= Arvid Trolle =

Swedish magnate and politician (c. 1440 – 1505)

Arvid Birgersson, Lord of Bergkvara (c. 1440 – 20 February 1505) was a Swedish magnate and politician in the last decades of Middle Ages. He was justiciar of Östergötland and then of Tiohärad, as well as a Lord High Councillor of Sweden, and once a candidate for Regent. His family coat of arms depict a headless troll whereby some have retrospectively called him Arvid Trolle.

==Biography==
Arvid Birgersson was born as second son of Birger Birgersson of Bergkvara, Bo and Lillö and his wife Kristina Knutsdotter (Aspenäsätten). His elder brother Erik Birgersson was murdered in Lübeck in 1459 which left Arvid as the heir of their family estate.

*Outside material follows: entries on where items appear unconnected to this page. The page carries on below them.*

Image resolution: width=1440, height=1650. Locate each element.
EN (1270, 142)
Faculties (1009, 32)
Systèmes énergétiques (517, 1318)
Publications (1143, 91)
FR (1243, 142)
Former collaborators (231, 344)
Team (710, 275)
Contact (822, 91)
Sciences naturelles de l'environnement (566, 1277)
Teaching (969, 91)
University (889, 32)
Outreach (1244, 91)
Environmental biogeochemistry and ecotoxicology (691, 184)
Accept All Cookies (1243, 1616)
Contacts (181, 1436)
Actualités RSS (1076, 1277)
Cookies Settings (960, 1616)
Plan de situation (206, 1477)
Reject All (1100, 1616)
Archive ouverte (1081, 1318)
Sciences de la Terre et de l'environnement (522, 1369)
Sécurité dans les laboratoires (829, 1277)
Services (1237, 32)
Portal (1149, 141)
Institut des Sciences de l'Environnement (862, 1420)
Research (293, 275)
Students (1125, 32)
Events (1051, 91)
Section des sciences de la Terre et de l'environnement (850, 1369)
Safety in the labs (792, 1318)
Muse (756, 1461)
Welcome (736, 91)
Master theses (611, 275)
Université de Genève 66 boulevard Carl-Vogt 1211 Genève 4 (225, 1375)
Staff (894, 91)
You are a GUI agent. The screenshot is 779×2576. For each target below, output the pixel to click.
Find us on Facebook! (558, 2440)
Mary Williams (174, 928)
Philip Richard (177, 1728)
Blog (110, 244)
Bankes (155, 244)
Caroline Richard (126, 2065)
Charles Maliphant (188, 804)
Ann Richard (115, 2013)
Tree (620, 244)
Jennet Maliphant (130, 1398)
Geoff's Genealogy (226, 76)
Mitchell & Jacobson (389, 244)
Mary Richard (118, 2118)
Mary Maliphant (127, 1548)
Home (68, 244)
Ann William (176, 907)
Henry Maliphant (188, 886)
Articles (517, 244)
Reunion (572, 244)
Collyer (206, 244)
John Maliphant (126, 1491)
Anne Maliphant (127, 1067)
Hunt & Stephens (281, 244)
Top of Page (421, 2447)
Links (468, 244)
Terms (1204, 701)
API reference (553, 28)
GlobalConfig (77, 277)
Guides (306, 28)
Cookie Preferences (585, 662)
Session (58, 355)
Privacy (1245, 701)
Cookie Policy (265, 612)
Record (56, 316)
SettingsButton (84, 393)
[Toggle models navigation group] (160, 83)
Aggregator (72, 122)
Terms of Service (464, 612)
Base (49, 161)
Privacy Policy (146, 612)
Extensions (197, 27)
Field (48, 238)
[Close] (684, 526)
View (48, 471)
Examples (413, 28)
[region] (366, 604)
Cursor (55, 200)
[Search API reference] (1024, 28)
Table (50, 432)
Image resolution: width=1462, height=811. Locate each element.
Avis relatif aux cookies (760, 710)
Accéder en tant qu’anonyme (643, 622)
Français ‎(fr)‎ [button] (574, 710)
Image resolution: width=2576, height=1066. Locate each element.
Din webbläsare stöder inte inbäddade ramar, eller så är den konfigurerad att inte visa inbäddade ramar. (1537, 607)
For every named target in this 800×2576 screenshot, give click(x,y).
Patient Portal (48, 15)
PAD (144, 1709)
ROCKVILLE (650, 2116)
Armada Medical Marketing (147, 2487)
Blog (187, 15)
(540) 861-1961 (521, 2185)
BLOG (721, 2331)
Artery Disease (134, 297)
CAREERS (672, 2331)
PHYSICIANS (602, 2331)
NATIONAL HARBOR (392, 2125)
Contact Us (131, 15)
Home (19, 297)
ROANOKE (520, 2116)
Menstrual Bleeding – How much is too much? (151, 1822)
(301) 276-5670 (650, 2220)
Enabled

In 1460s, Arvid sympathized and somewhat supported King Charles VIII of Sweden (Karl Knutsson (Bonde)) in his opposition against the Kalmar Union. He was married with Beata Ivarsdotter, daughter of Ivar Axelsson Tott of Lilloe in Skåne, fiefholder of Gotland, who was in almost open opposition against Danish central government. Ivar Axelsson Tott was King Charles chief ally in late 1460s, had once been promised succession after him by King Charles, but Charles' nephew Sten Sture the Elder managed to wrest the regentship. Iver supported Arvid's election to regent to replace Sten Sture. They succeeded once in a coup at Stockholm, after which the Swedish High Council chose Arvid, but they soon lost their base to Sten Sture who had the support of burghers and peasantry.

In 1487, Ivar Axelsson Tott died and his daughter Beata Ivarsdotter inherited his lands in Skåne. Beata died soon thereafter and her sizable inheritance became property of the couple's underage children, under guardianship of Arvid.

After Arvid's third marriage with Birgita Turesdotter, daughter of High Constable Ture Turesson Bielke, the leading union-supporter in Sweden, Arvid took a clear stance in support of union with Denmark.

Arvid was a leader of the 1497 rebellion against the regency of Sten Sture, which led to enthronement of King Hans of Denmark as ruler of Sweden, and the regency was abolished for four years. In 1501 Swedes revolted against King Hans and Sten Sture returned to regency. Arvid had to flee to Denmark. He died in 1505 at Lillö Castle (Lillø slott) in eastern Scania and was buried in Lund Cathedral.

Arvid was his era's major landowner within Scandinavia. Almost 1000 manors in Sweden were in his allodial possession. Additionally he received over 475 manors in Eastern Denmark jure uxoris upon the death of his second wife's father Ivar Axelsson Tott in 1487. He also held as fief counties of Nyköping, Stegeborg and Borgholm.

==Personal life==
Arvid Birgersson married three times:
- Kerstin Jonsdotter of Fållnäs (family of Gädda), married ca. 1459, died before 1465
- Beata Ivarsdotter of Lilloe (Skånish family of Tott) married 1466, died 1487
- Birgita Turesdotter of Kråkerum (family of Bielke), married 23 September 1488, died 1513

He had children from all his three marriages. Eric Trolle (1460-1529) was his son by his first wife. Archbishop Gustav Trolle was his grandson through Eric, and Admiral Herluf Trolle was Arvid's grandson through the second wife.